Избранный текст:
Новая книга Владимира Сорокина «Моноклон»* (10 коротких рассказов и пьеса «Занос»), с одной стороны, разочаровывает своей типичностью для Сорокина, отсутствием новизны; с другой стороны, провоцирует на более широкий контекст восприятия и на размышления о месте Сорокина на карте литературы как советской, так и постсоветской.
Быт & хоррор
В отсутствии новизны есть два аспекта. Первый связан с мыслью, в свое время выраженной Гумилевым в “Молитве мастеров”: “Я помню древнюю молитву мастеров: / Храни нас, Господи, от тех учеников, // Которые хотят, чтоб наш убогий гений / Кощунственно искал все новых откровений”.
Требование новизны – это требование исследователей-преследователей, поскольку для изучения явления, особенно литературного, наиболее выигрышна динамика, установка на поиск нового, отрицание старого. В то же время индивидуальная эволюция писателя, если только это писатель, а не субъект потребительского рынка, имеет свои ритмы. И повторы, эксплуатация уже найденного так же закономерны, как и скачки. Отсюда традиционализм Сорокина в новой книге. Те, кто привык к новому Сорокину в каждой книге, эту могут не открывать.
Второй аспект связан с тем, что за минувшие годы Сорокин явил несколько разных моделей и тематик, но в “Моноклоне” это только одна модель – Сорокина как последователя Юрия Мамлеева. Сорокин говорил, что единственное настоящее влияние, которое на него было оказано, это влияние прозы Мамлеева. К Мамлееву Сорокин добавлял разные соцартовские присадки, потом пытался создавать новую форму путем чуть ли не механического разрушения текста, но фундамент – это Мамлеев. И в новой книге мамлеевская традиция предстает в особенно чистом виде.
Венцом усилий и центральным событием литературной судьбы Мамлеева является роман “Шатуны” (1966 – 1968) – “черный роман”, изображающий русский мир, бессмысленный и беспощадный, как мир монстров, для которых убийство – инстинктивное действие, приносящее наслаждение или облегчение, а смерть и все трансцендентное – предмет философских медитаций интеллектуалов-подпольщиков, сидящих вокруг бутылки водки.
Из этой модели и выросло в творчестве Сорокина то, что можно назвать “мамлеевским началом”. Первый рассказ новой книги – “Моноклон”. Сначала подробно описывается 82-летний Виктор Николаевич, какой он видел сон, как потом встал, как почистил зубы, как спустил штаны в уборной… Причем точно указано место (квартира на шестом этаже в доме на Ленинском проспекте в Москве) и время действия – 12 апреля, День космонавтики. Виктор Николаевич высунулся в окно, крикнул толпе молодежи (вроде “Наших”): “Слава героям космоса!”

Задания:
(1) Установите, соответствуют ли статье о книге «Моноклон» следующие утверждения: (а) в книгу «Моноклон» вошли десять коротких рассказов и пьеса «Занос»; (б) роман «Шатуны» был написан в 1970-е годы; (в) действие рассказа «Моноклон» происходит в Санкт-Петербурге. Для каждого утверждения ответьте «да» или «нет» и приведите дословно решающие слова статьи.
(2) Воспроизведите из статьи о книге «Моноклон» всё, начиная со слов «Требование новизны –» и заканчивая словами «могут не открывать.».
Помещенный далее перечень для работы не понадобится.

Раздел данных:
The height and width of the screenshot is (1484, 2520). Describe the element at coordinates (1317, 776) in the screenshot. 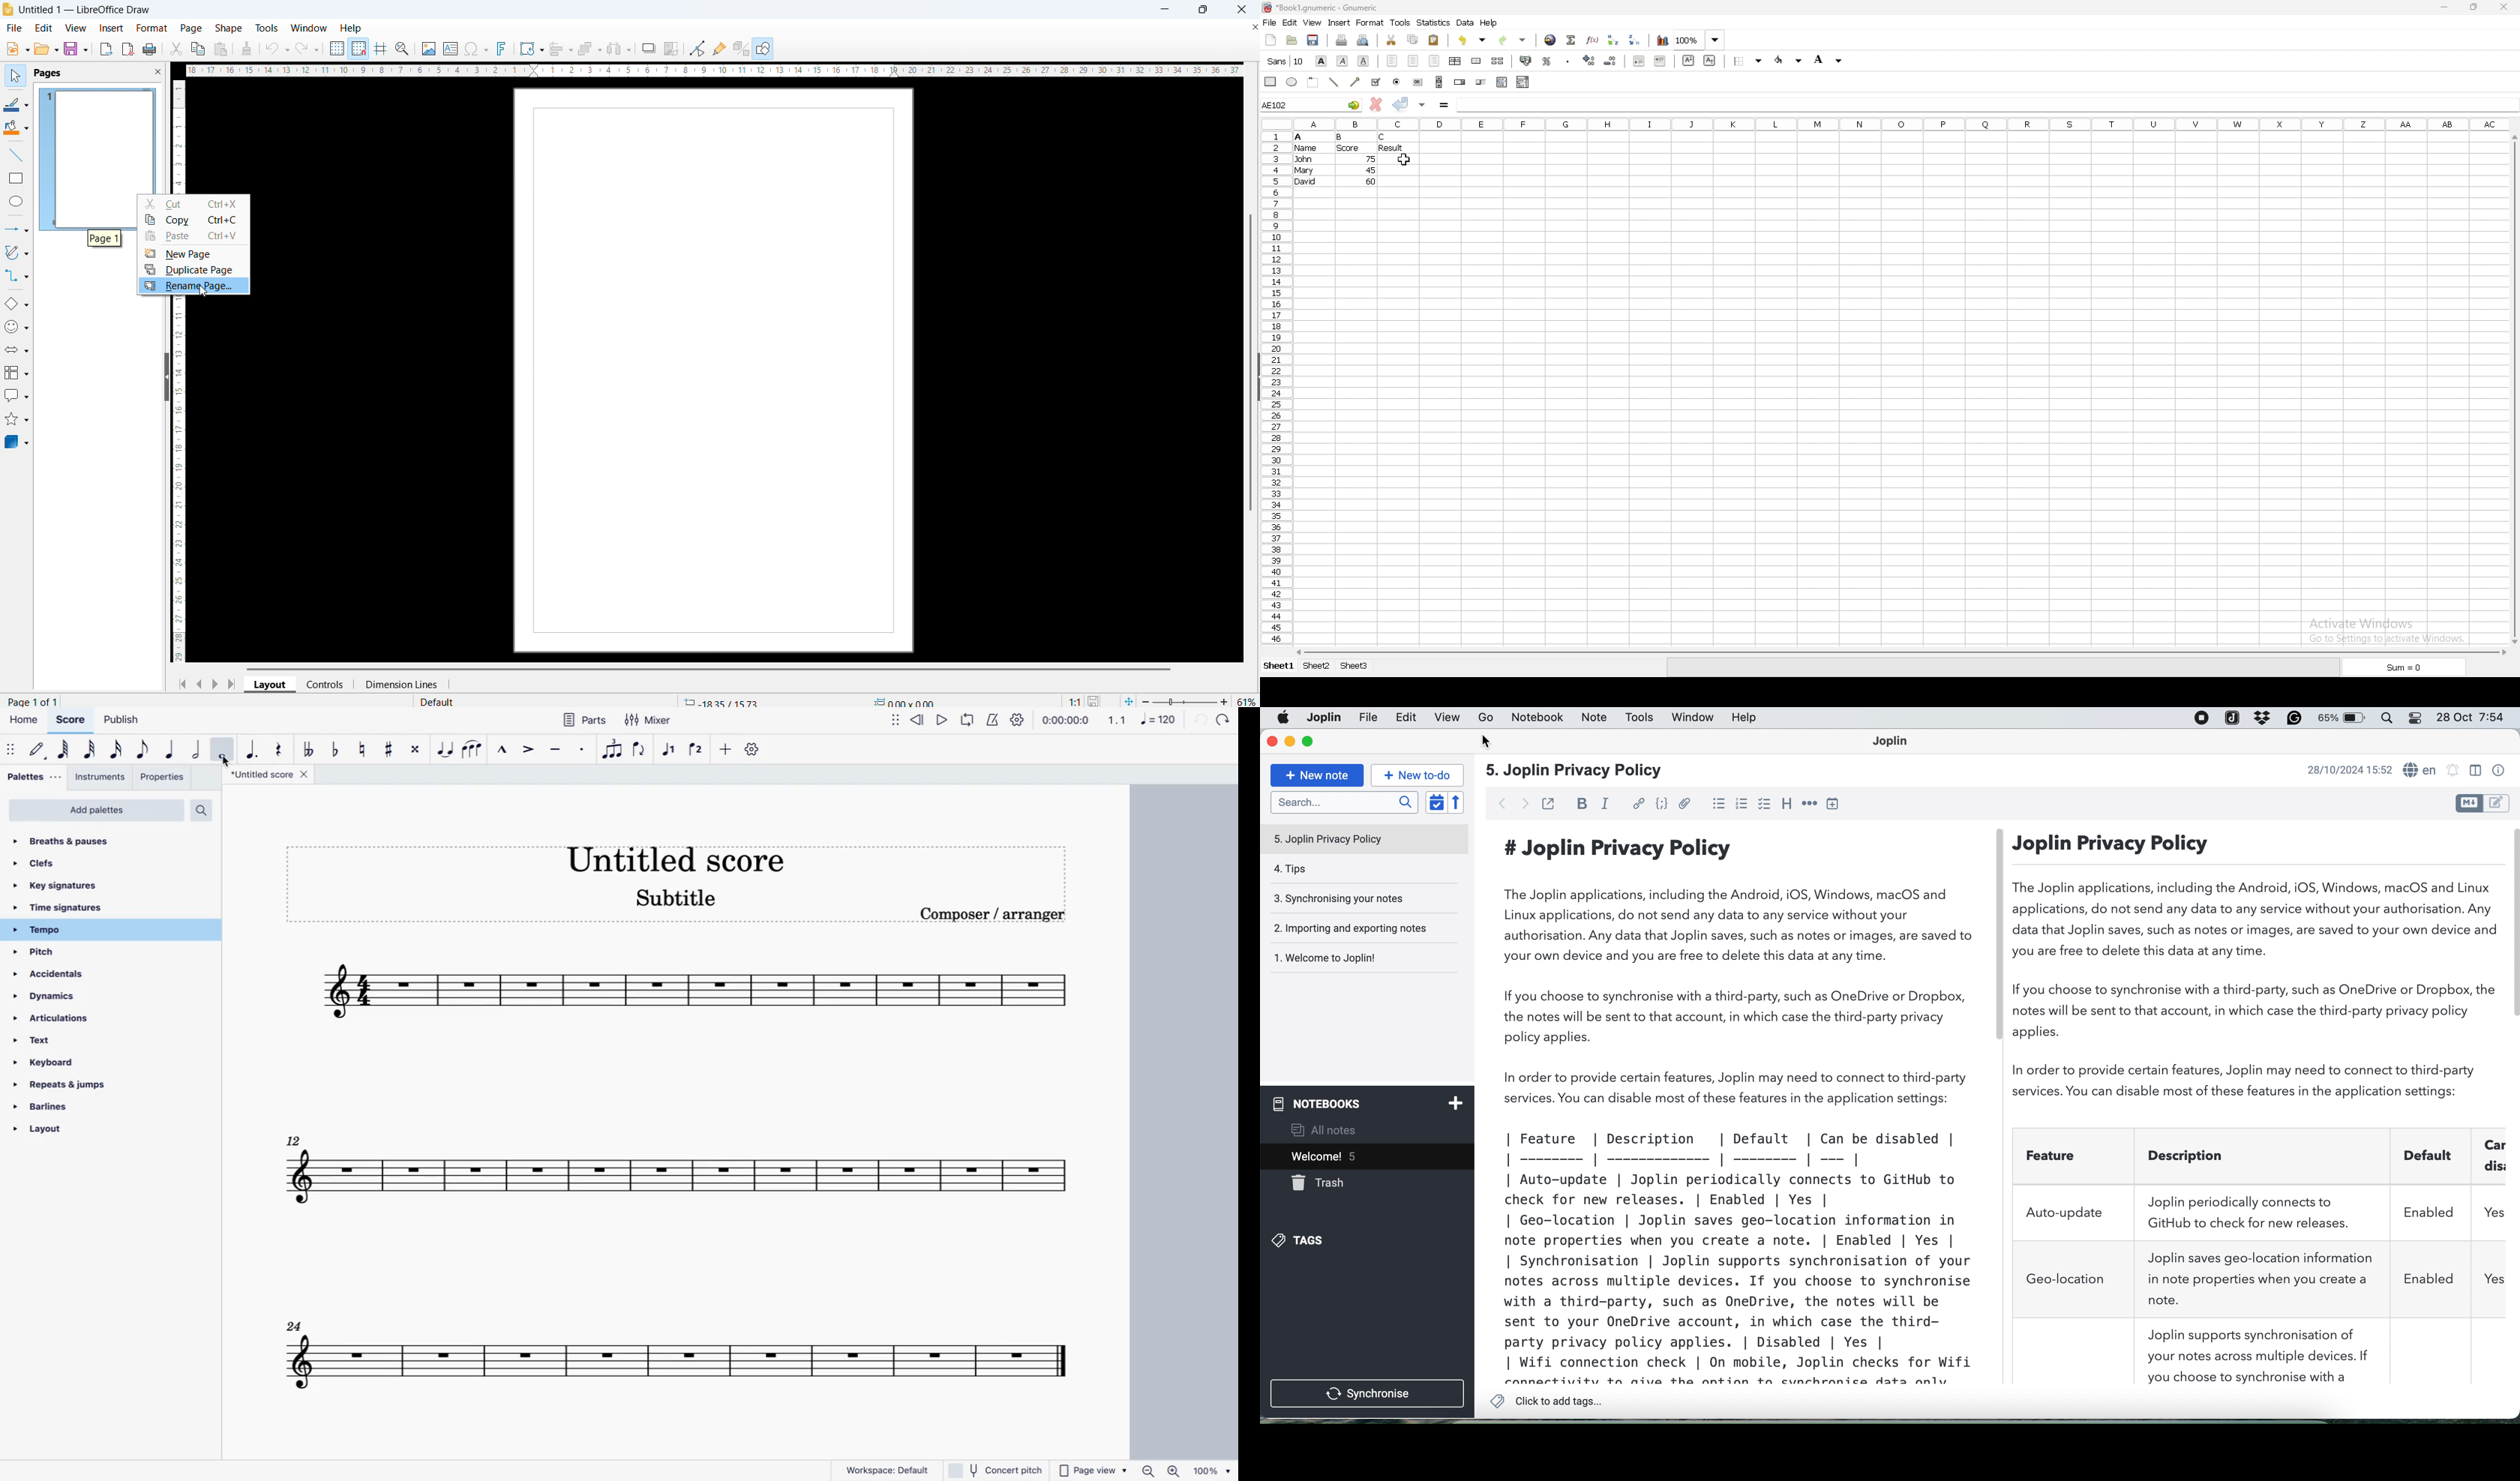

I see `new note` at that location.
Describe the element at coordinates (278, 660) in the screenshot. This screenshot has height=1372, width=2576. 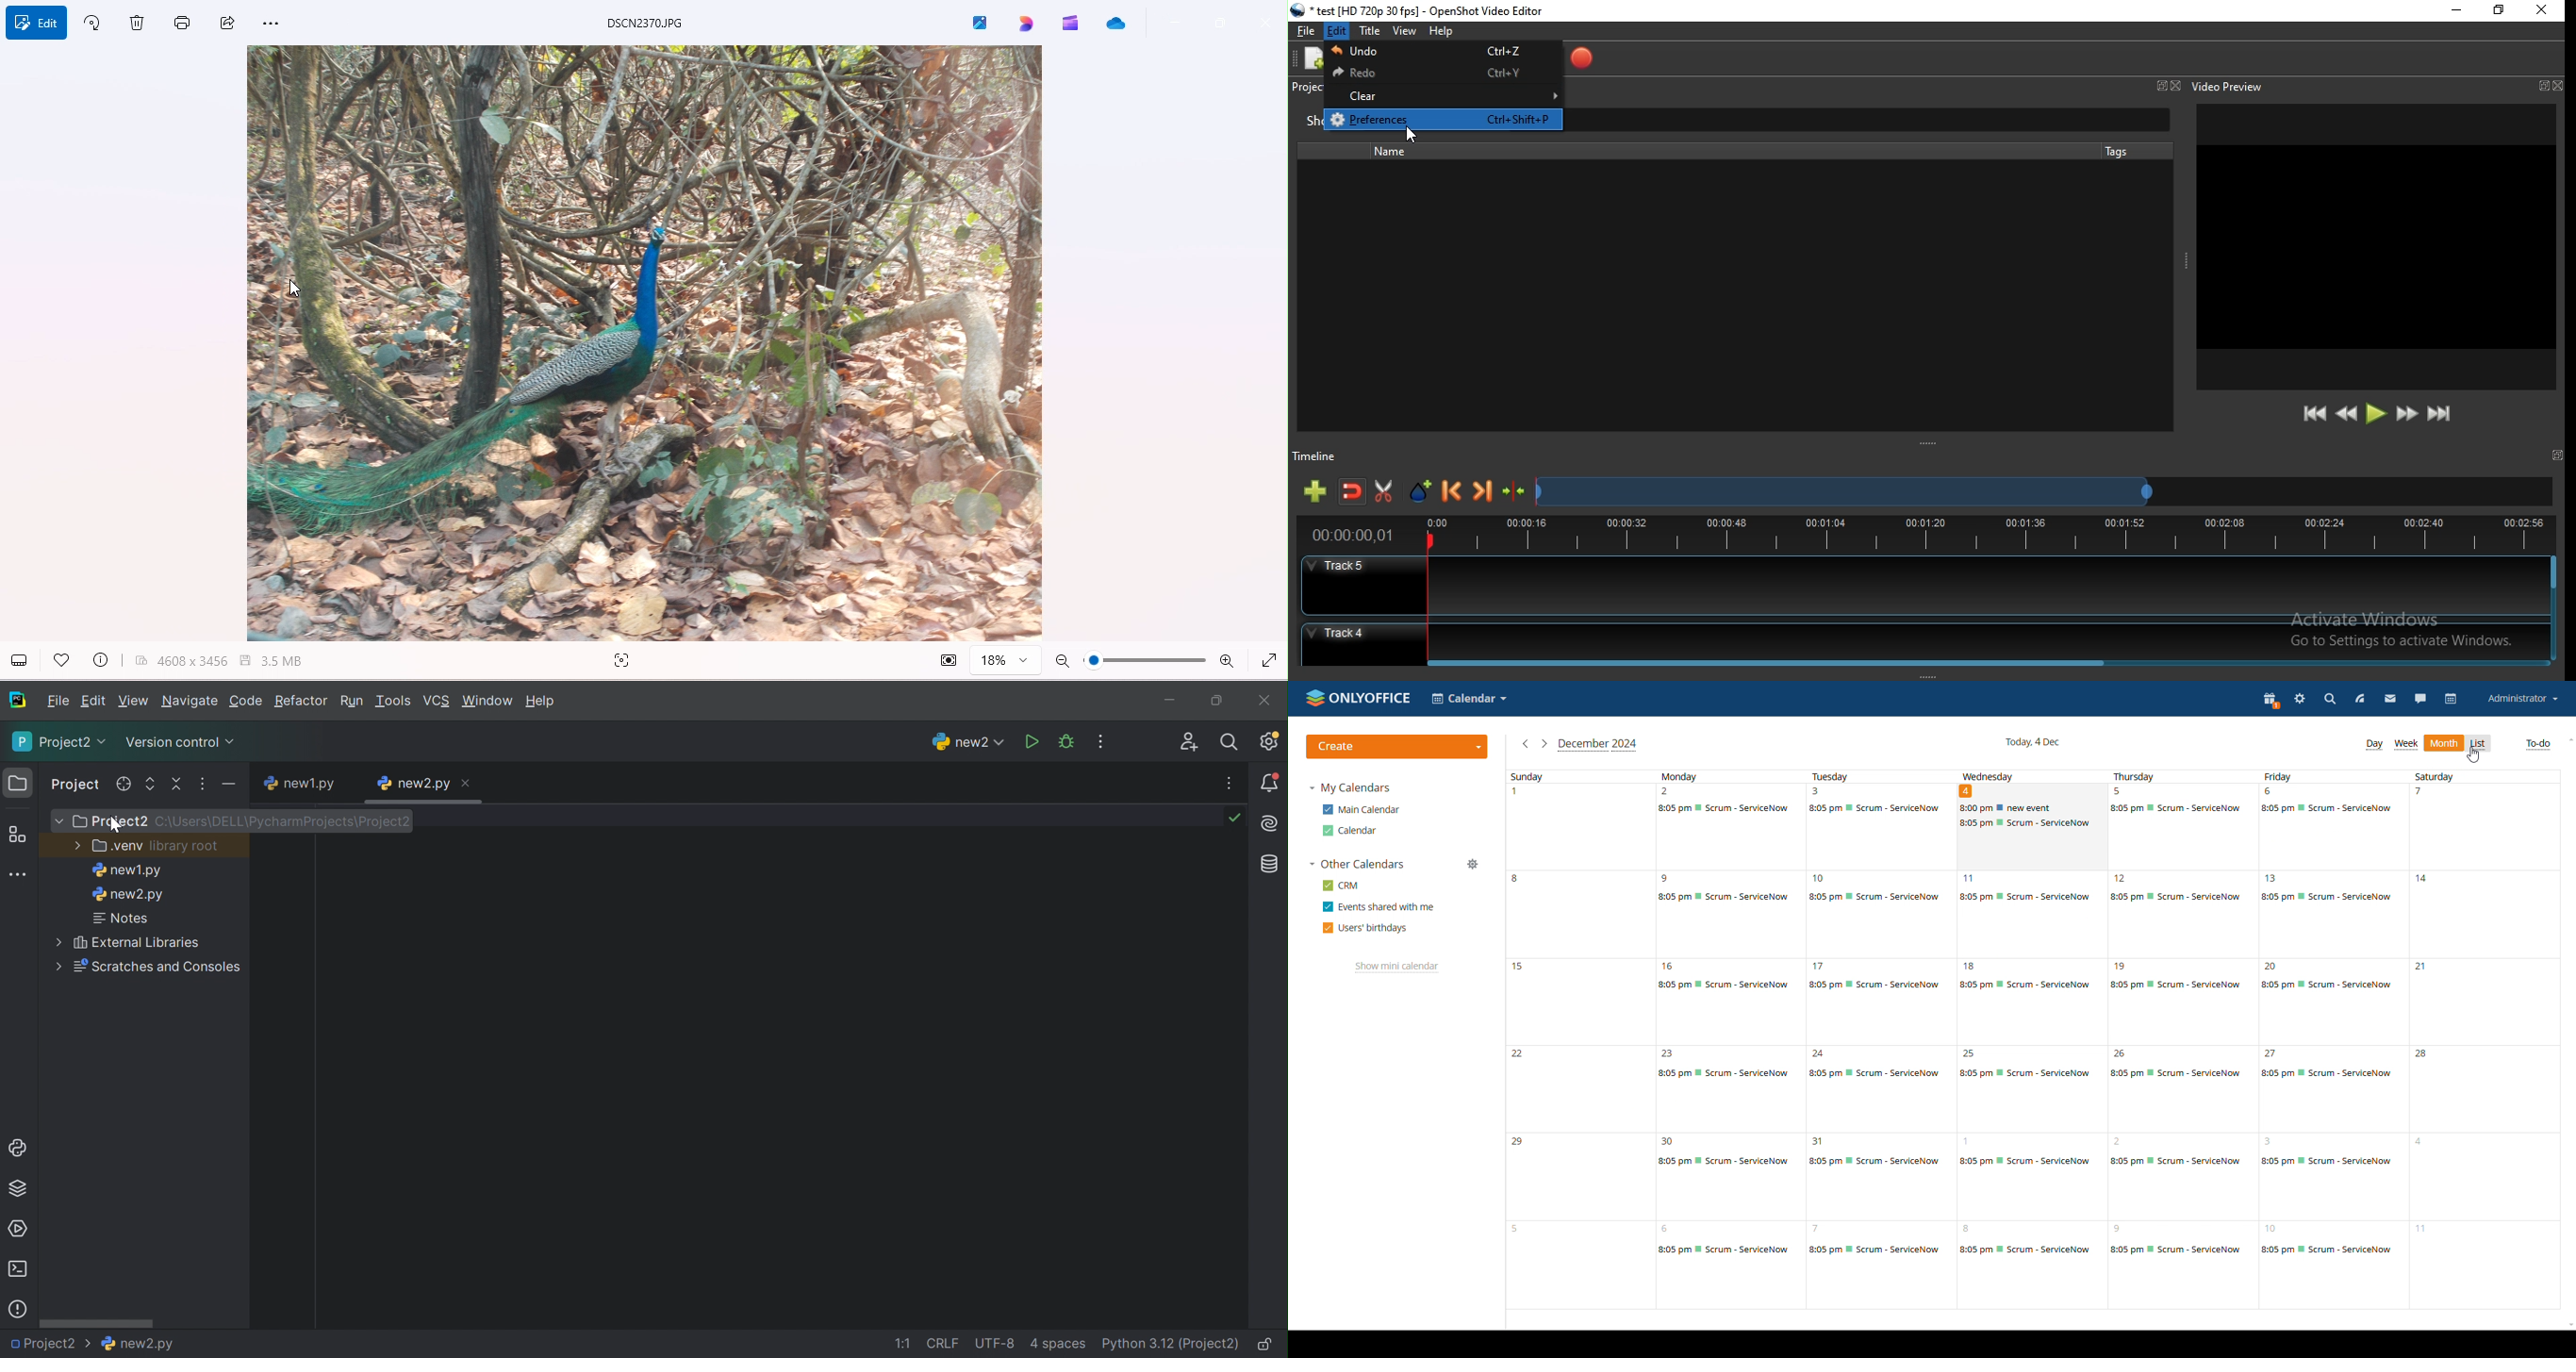
I see `file size` at that location.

Решения заданий:
(1)
(а) Да: «10 коротких рассказов и пьеса «Занос»».
(б) Нет: «роман “Шатуны” (1966 – 1968)».
(в) Нет: «квартира на шестом этаже в доме на Ленинском проспекте в Москве».

(2)
Требование новизны – это требование исследователей-преследователей, поскольку для изучения явления, особенно литературного, наиболее выигрышна динамика, установка на поиск нового, отрицание старого. В то же время индивидуальная эволюция писателя, если только это писатель, а не субъект потребительского рынка, имеет свои ритмы. И повторы, эксплуатация уже найденного так же закономерны, как и скачки. Отсюда традиционализм Сорокина в новой книге. Те, кто привык к новому Сорокину в каждой книге, эту могут не открывать.